# General beekeeping > Queen raising >  vertical Queen excluder in brood box.

## Greengage

I might have this in the wrong section, but I saw a video on utube (As you do ) But the chap had a Q/E in the brood box to secure the queen and select larvae for queen breeding I think he called it queen castleing.
Anyway the question would it be a good idea to confine the queen to say three frames in a regular brood box be inserting a vertical Q/E between her and the rest of the bees, that way you would always know where she is and there would be no danger in rolling her or squishing her. I know there would be a bit of manipulation required every time you open the hive swapping frames in and out. What would the disadvantages to this be if you were not using it to raise queens.

----------


## Mellifera Crofter

For general management, GG - no, I don't think that's a good idea.  I think she really needs to be free to roam as she pleases.  Just don't roll her! Easy to avoid rolling her if you use a dummy frame, I think.
Kitta

----------


## Greengage

thanks for the reply.

----------


## prakel

> I might have this in the wrong section, but I saw a video on utube (As you do ) But the chap had a Q/E in the brood box to secure the queen and select larvae for queen breeding I think he called it queen castleing.
> Anyway the question would it be a good idea to confine the queen to say three frames in a regular brood box be inserting a vertical Q/E between her and the rest of the bees, that way you would always know where she is and there would be no danger in rolling her or squishing her. I know there would be a bit of manipulation required every time you open the hive swapping frames in and out. What would the disadvantages to this be if you were not using it to raise queens.


A couple of thoughts. I've used a similar set up for queen rearing but not yet perfected it, in 13 frame boxes, which honestly is where the idea belongs/originated rather than a standard 10 or 11 frame box; although 'yes' I am aware that Michael Palmer uses it in a standard Langstroth box.....

In general management you're going to find that the colony is being held back when it should be expanding -good for breeder queens; bad for honey production and, probably, general colony moral.

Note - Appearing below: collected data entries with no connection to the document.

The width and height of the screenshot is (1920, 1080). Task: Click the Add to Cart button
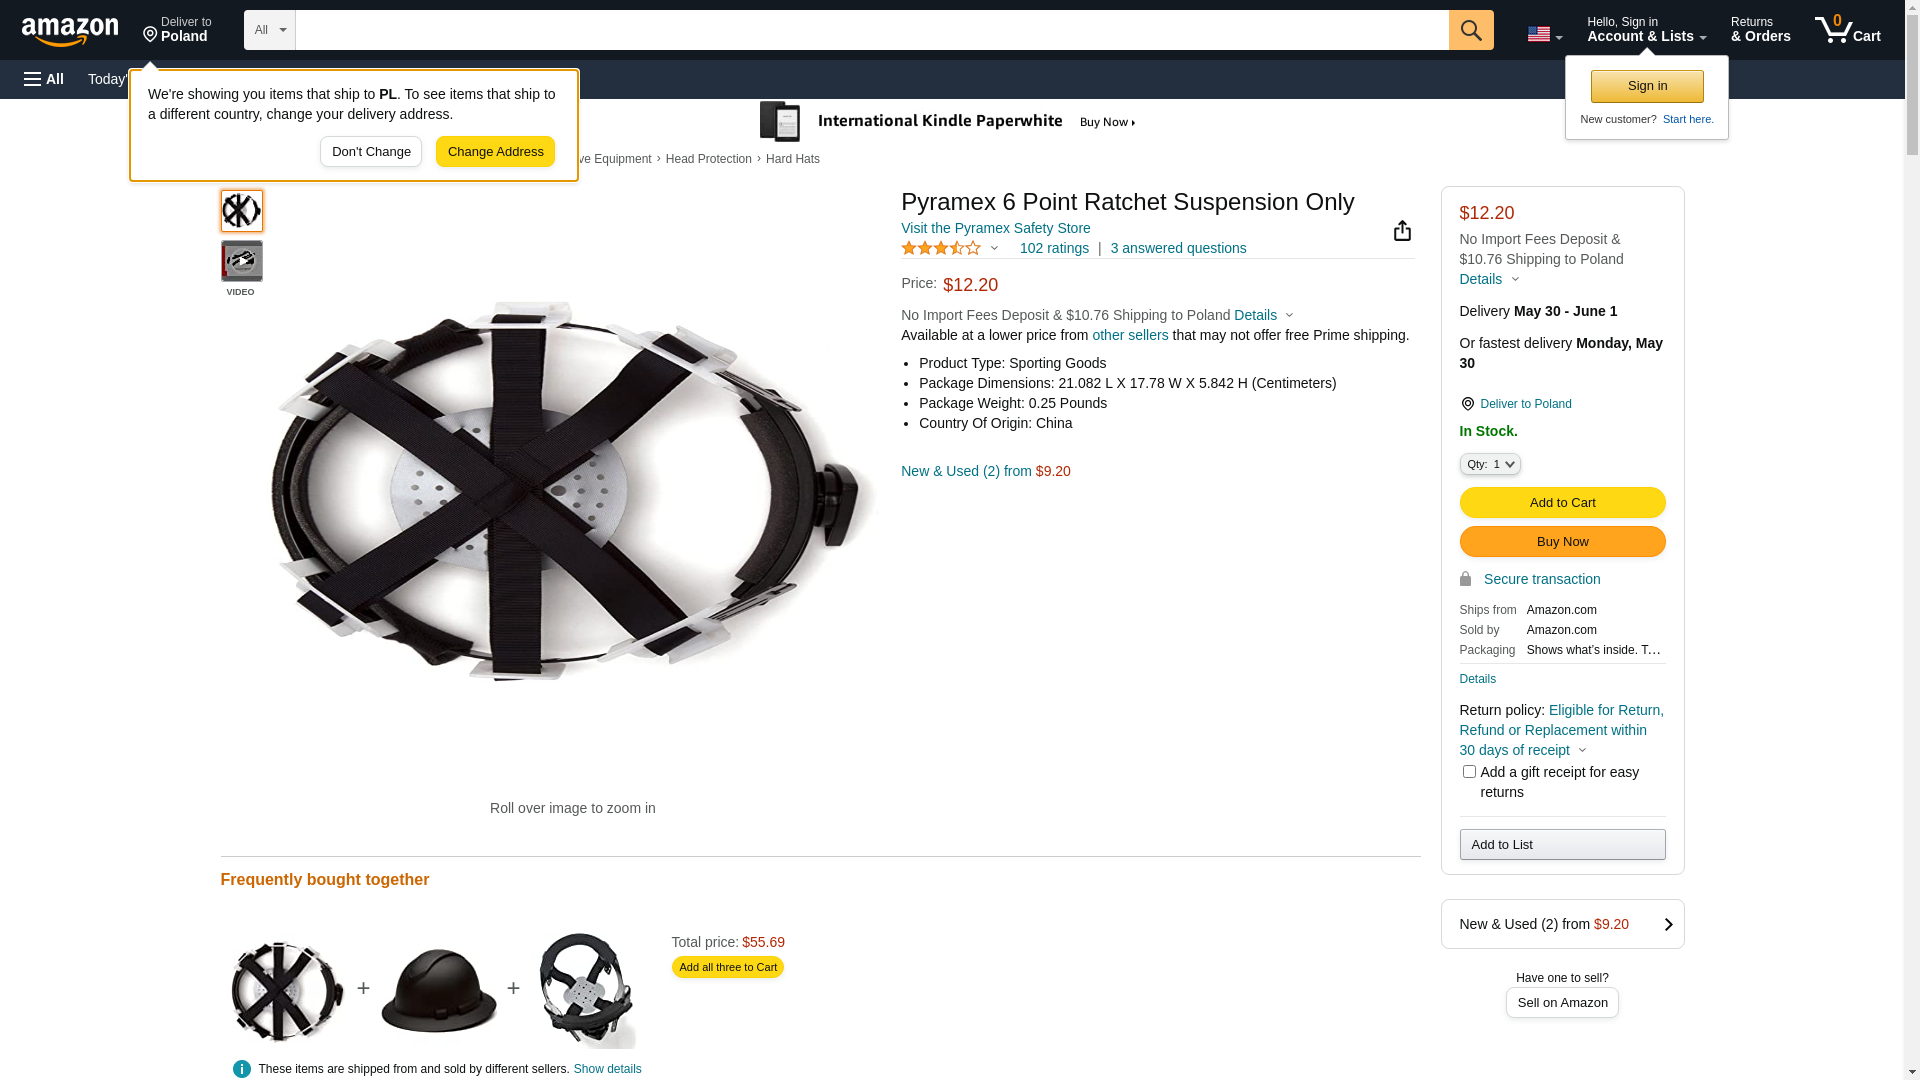(1562, 503)
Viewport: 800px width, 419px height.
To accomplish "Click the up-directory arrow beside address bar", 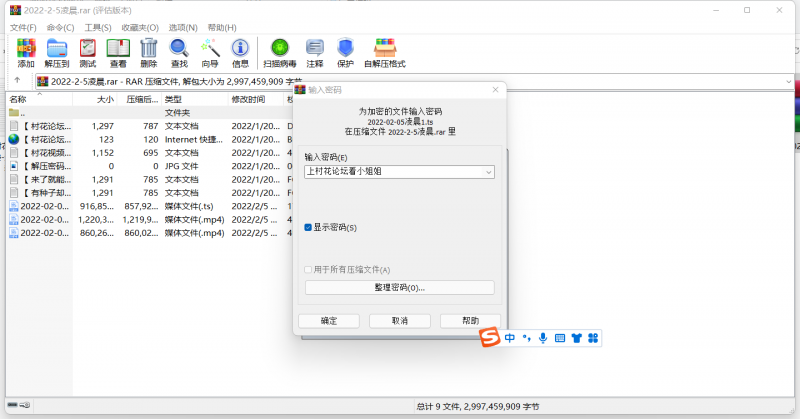I will tap(17, 81).
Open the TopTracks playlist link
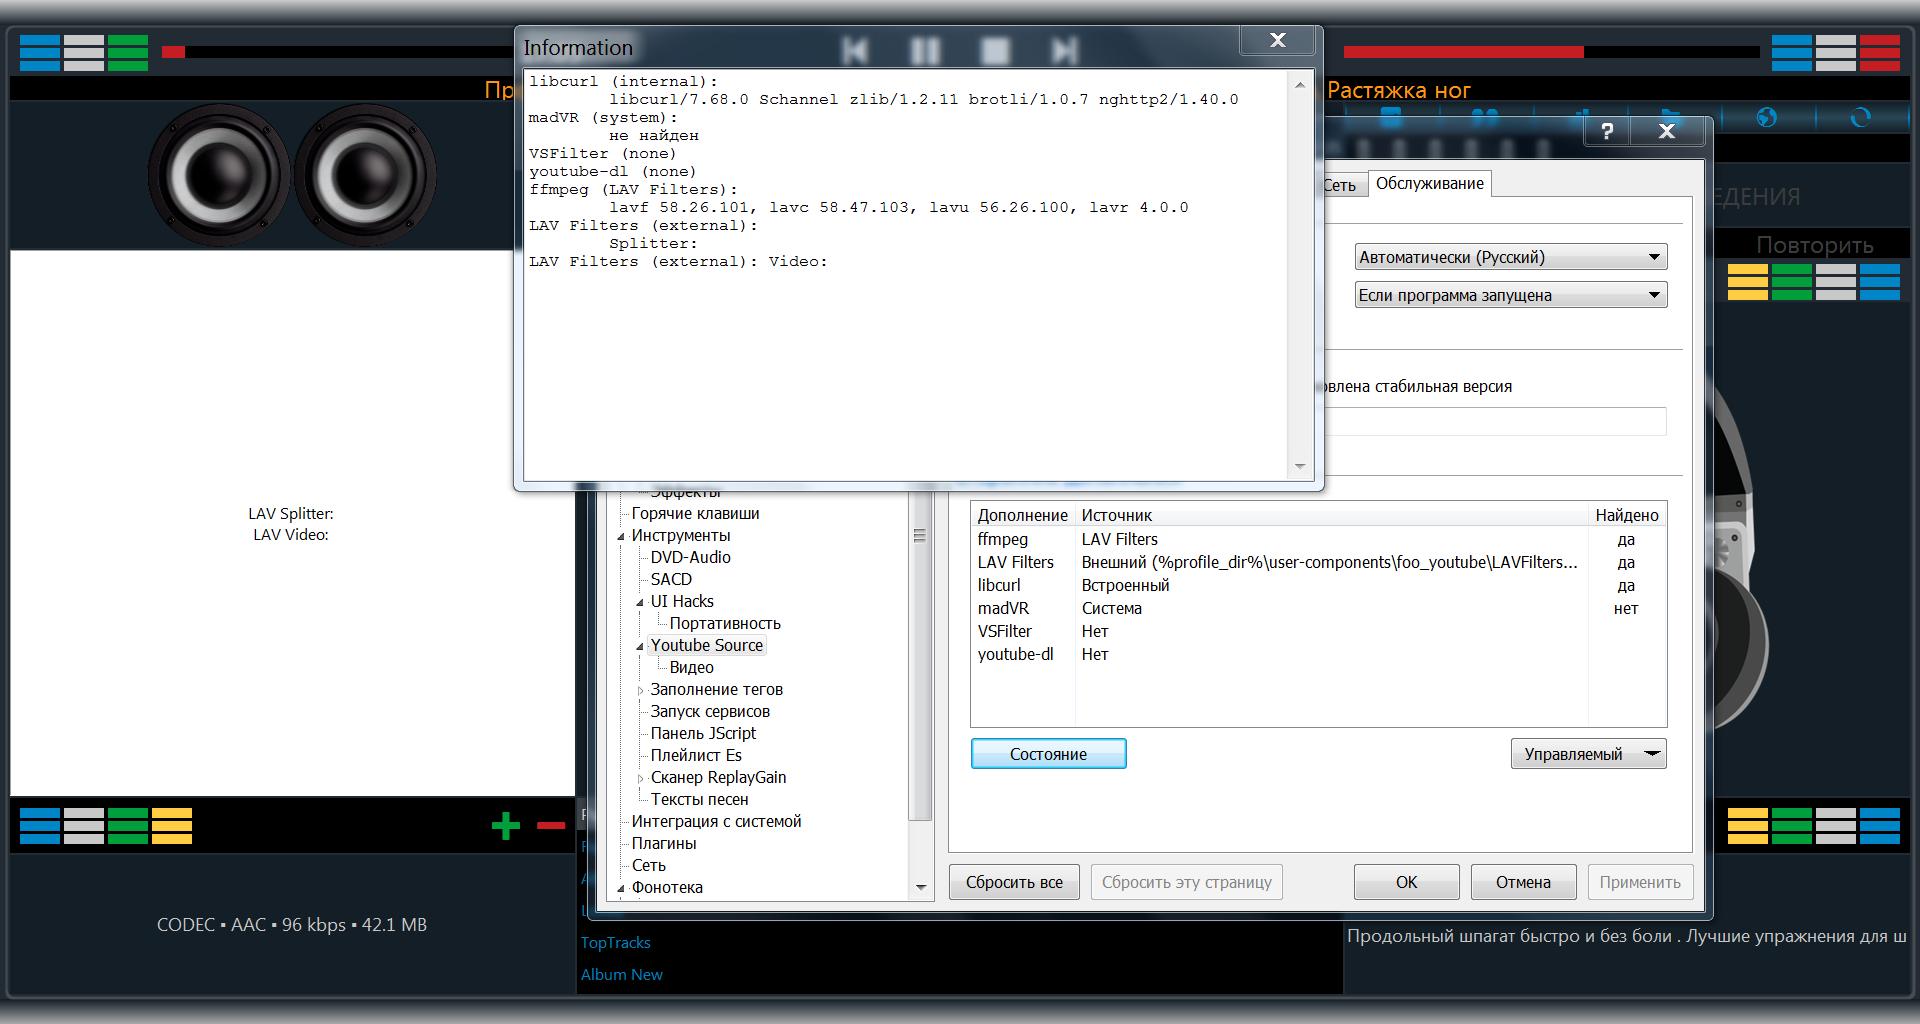Viewport: 1920px width, 1024px height. (x=615, y=943)
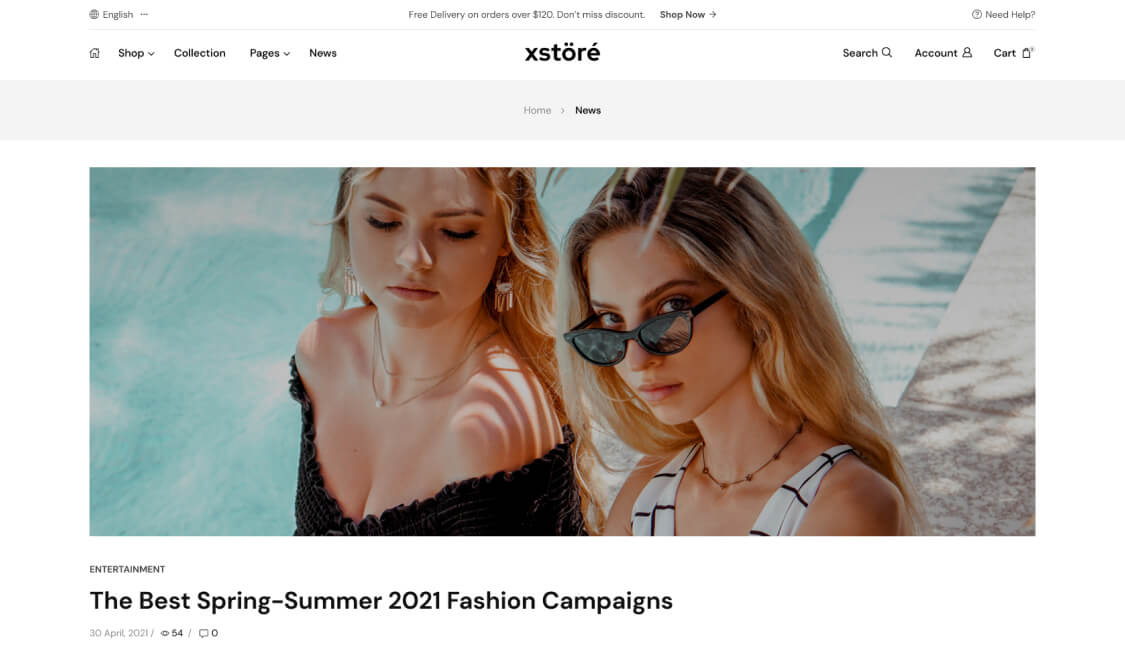Expand the Pages dropdown menu
The image size is (1125, 662).
(270, 53)
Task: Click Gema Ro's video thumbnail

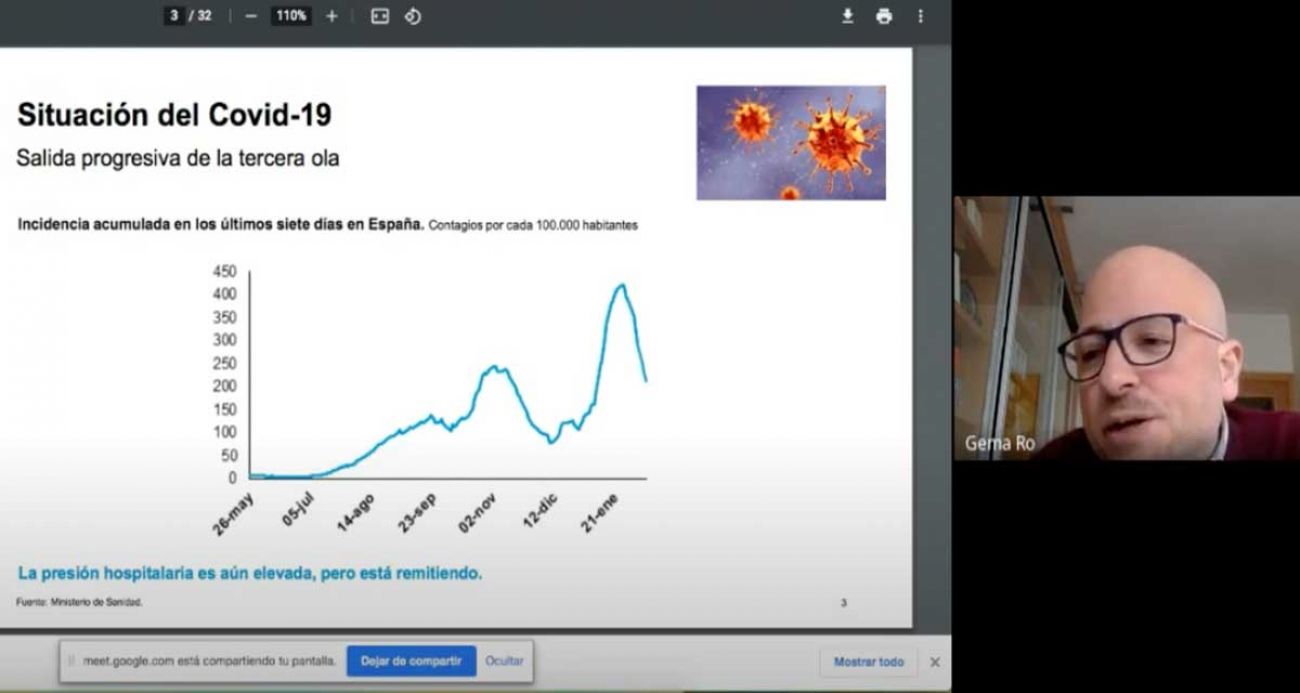Action: click(x=1120, y=330)
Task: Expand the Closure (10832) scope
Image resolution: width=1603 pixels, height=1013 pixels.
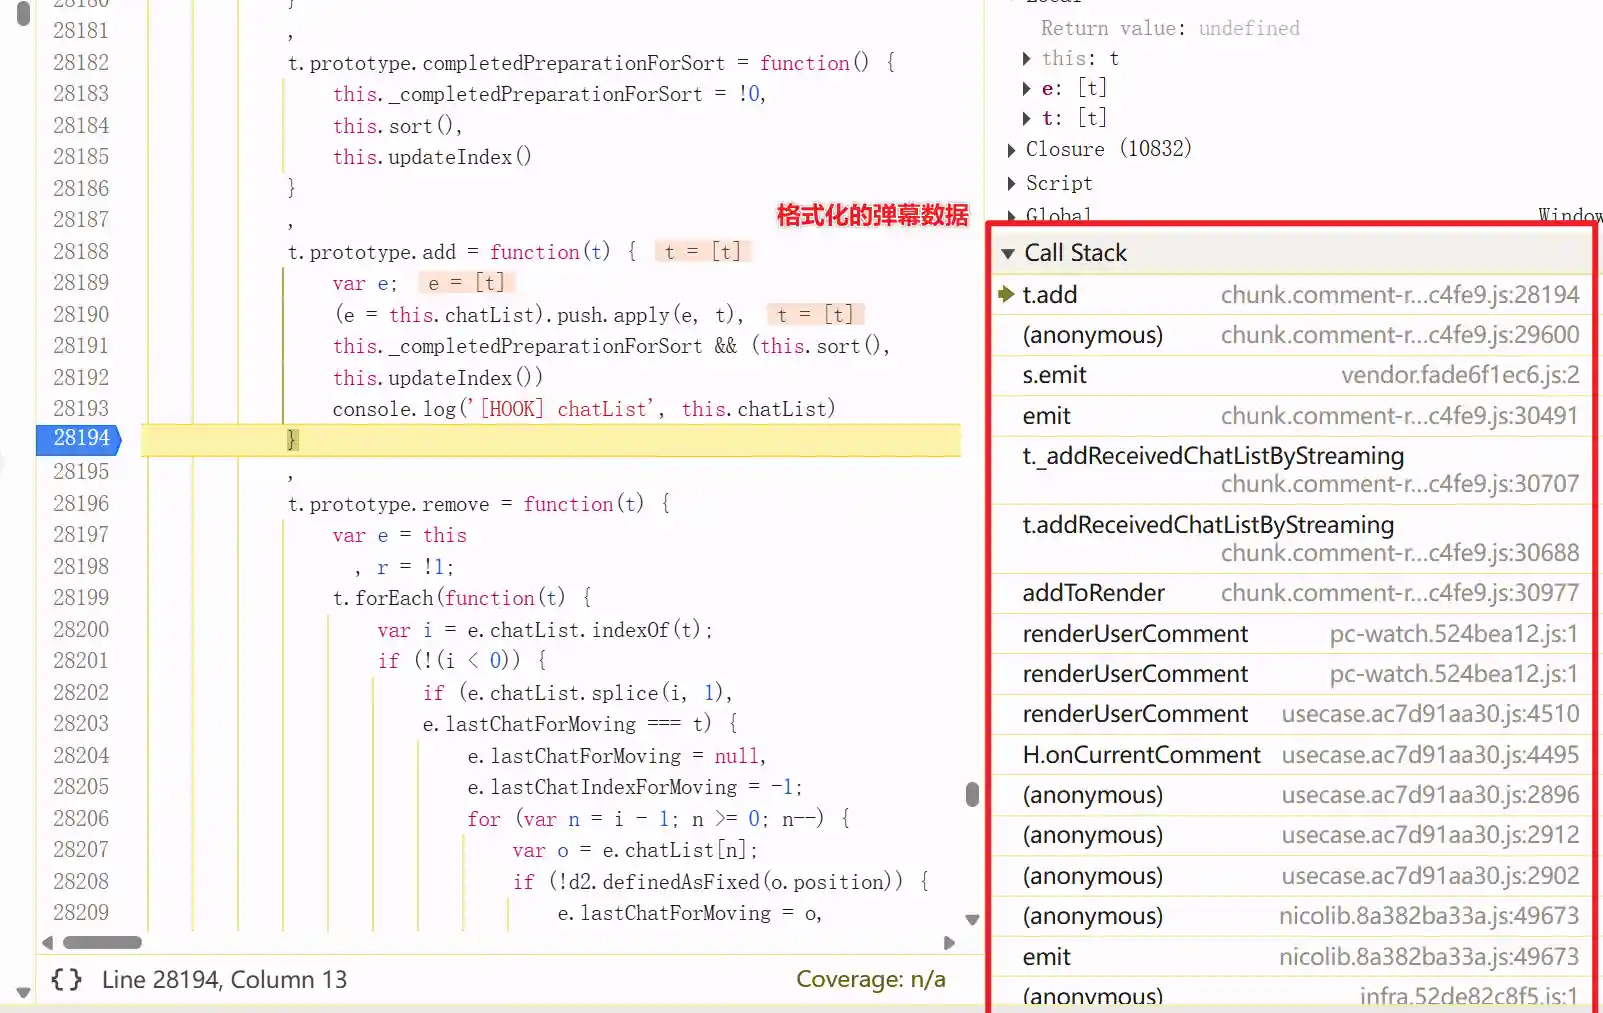Action: (x=1012, y=150)
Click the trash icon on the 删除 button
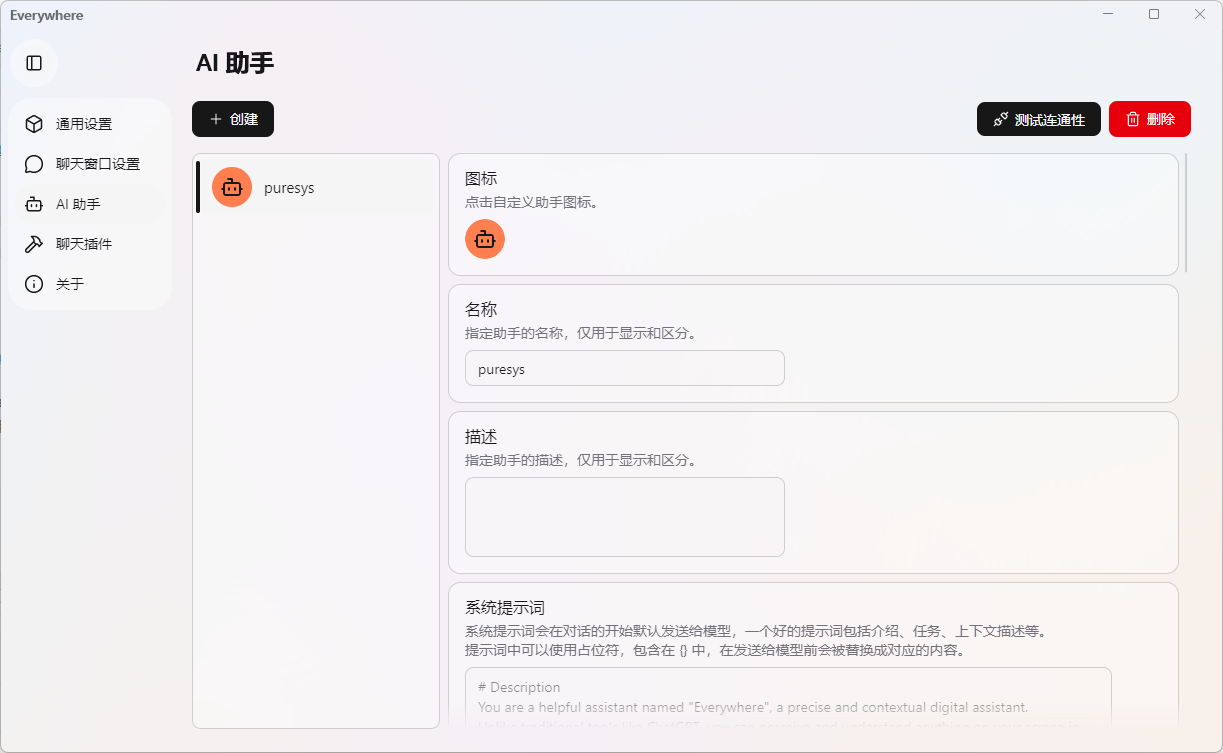Viewport: 1223px width, 753px height. (x=1131, y=119)
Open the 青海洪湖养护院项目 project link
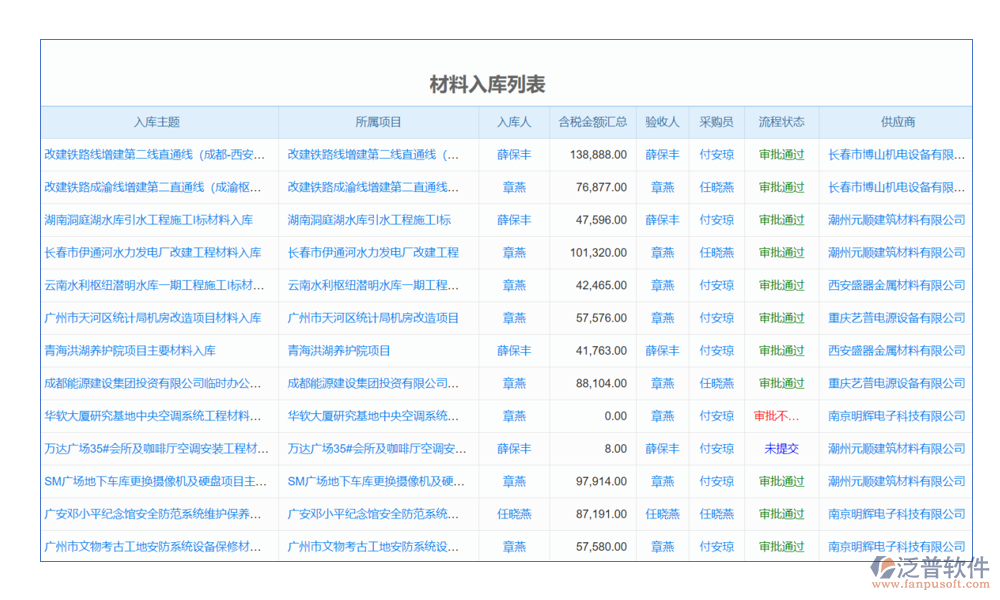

There's also going to be an increase in manipulations to keep the unit running smoothly -if not, then I conjecture that you'll find supercedure attempts a common issue.

You still need to check the frames outside the excluder for rogue cells.

----------


## prakel

I forgot to mention that if you add a vertical excluder to a standard brood box you _won't_ reduce the chance of rolling the queen!

----------


## Greengage

Thanks, Now I know something I didn't before hand. When I get bored waiting for something to do I look up these things but think ill keep it Simple (Kiss) for my queen rearing attempts, Iam ready to go all figured out (yea right) just hope the bees have been reading the same books as me. With todays prices in euros of €250 for a nuc and €40 for an AMM queen I reckon I would have to produce 160 nucs or 1000 queens before I would have to register for Tax. Jee I forgot to figure in the honey turnover, sure I am in clover already except my bees probably will not have access to it. Was it not Darwin who said it was thanks to Old maids and their cats that your empire thrived, Now that cat is out of the bag It will be interesting to see what happens.  :Stick Out Tongue: 
It is well known that old maids keep cats.
Red clover requires humble bees as pollinators,
and it is well known that clover hay is fed to
the horses of the British cavalry. From all of this,
"it logically follows" that the continuation of the
British Empire is dependent upon England's always
having a bountiful supply of old maids. https://www.ncbi.nlm.nih.gov/pmc/art...00143-0066.pdf
That story or something along those lines appeared in this months NIHBS magazine thought it funny.

----------


## prakel

> Thanks, Now I know something I didn't before hand. When I get bored waiting for something to do I look up these things but think ill keep it Simple (Kiss) for my queen rearing


Your initial post seemed to be talking of 'normal' management rather than queen rearing..... but, if we're talking queen rearing things are slightly different in the sense that the extra work _may_ be profitable if you can get the glitches ironed out. Remember of course (assuming that you're using a hive with a square footprint) that for queen rearing you'll need to run the frames 'warm way'  and use a solid division board for tempoarily seperating the queen out, an extra entrance at the back is also required. 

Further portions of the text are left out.